* _Extrait fourni_:
..........

Critique garantie sans spoiler


La sensualité est l’une de ces essences difficiles à capturer sur pellicule, quand quelque chose réfère à ce point à la chair, à la sensation du toucher et à l’exaltation de l’être entier, il est compréhensible que le recréer sur grand écran soit un véritable défi. Call me by your name se lance le lourd pari de transcender la simple romance pour proposer une œuvre sensuelle unique. Mais y parvient-il ?


Elio, 17 ans, est troublé par l’arrivée d’un jeune universitaire chez lui, invité par son père. Leur relation devient rapidement particulière au cours de cet été 1982 alors que l’adolescent voit sa sexualité s’éveiller. Au détour de son histoire des plus élémentaire, Call me by your name frappe surtout par la finesse de son écriture, constamment juste, et par les relations créées entre les personnages. Lentement, on voit qu'ils évoluent, se parlent, se rapprochent l'un de l'autre. On apprend à aimer la famille érudite d’Elio, mais aussi le personnage d’Oliver, qui doucement va remettre en cause les croyances de l’adolescent sur sa propre sexualité.

..........

* _Extrait des données_:

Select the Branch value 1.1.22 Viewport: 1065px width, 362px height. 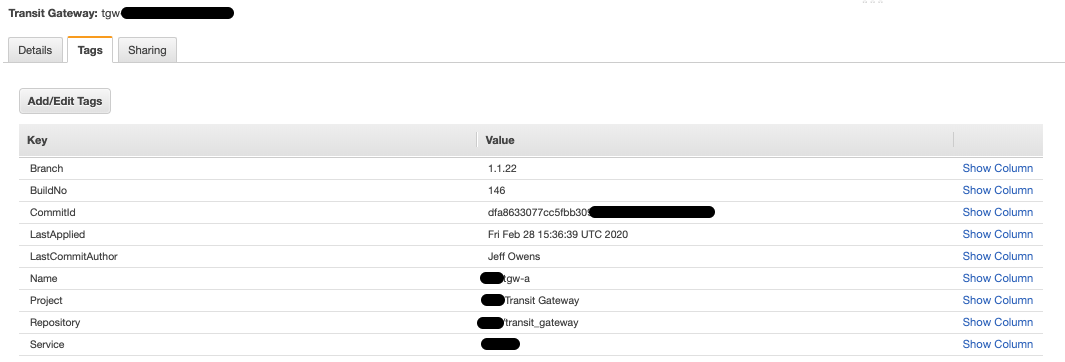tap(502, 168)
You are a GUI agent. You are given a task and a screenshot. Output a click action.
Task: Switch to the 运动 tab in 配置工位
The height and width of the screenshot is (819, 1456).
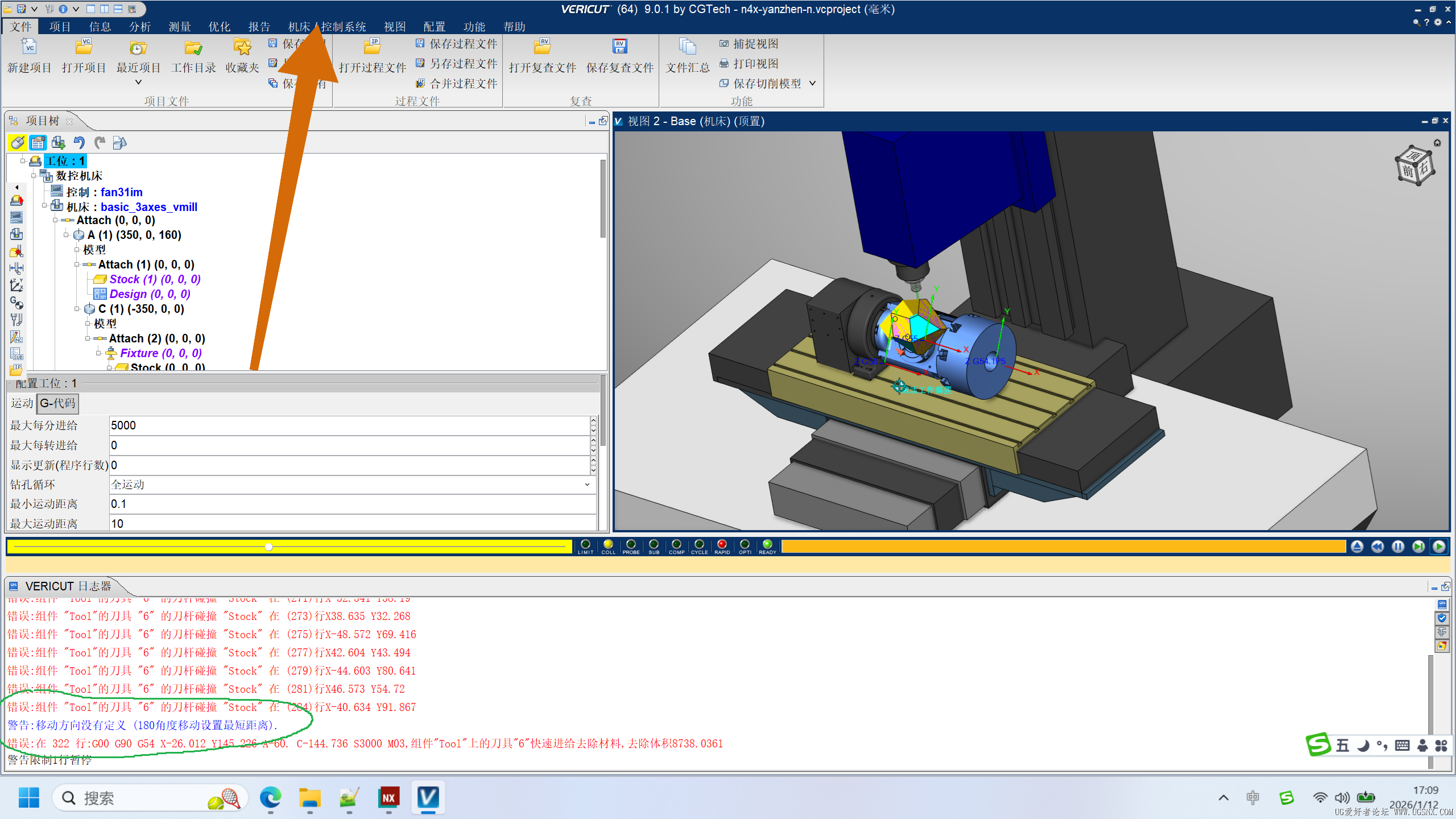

..........

* _La consigne_:
Répondez brièvement à ces questions sur la critique de film ci-dessus :
1. Quel pari le film se lance-t-il ?
2. Quel âge a Elio ?
3. Qui a invité le jeune universitaire chez Elio ?

* _Réponse rédigée_:
1. Transcender la simple romance pour proposer une œuvre sensuelle unique.
2. Elio a 17 ans.
3. Le père d'Elio.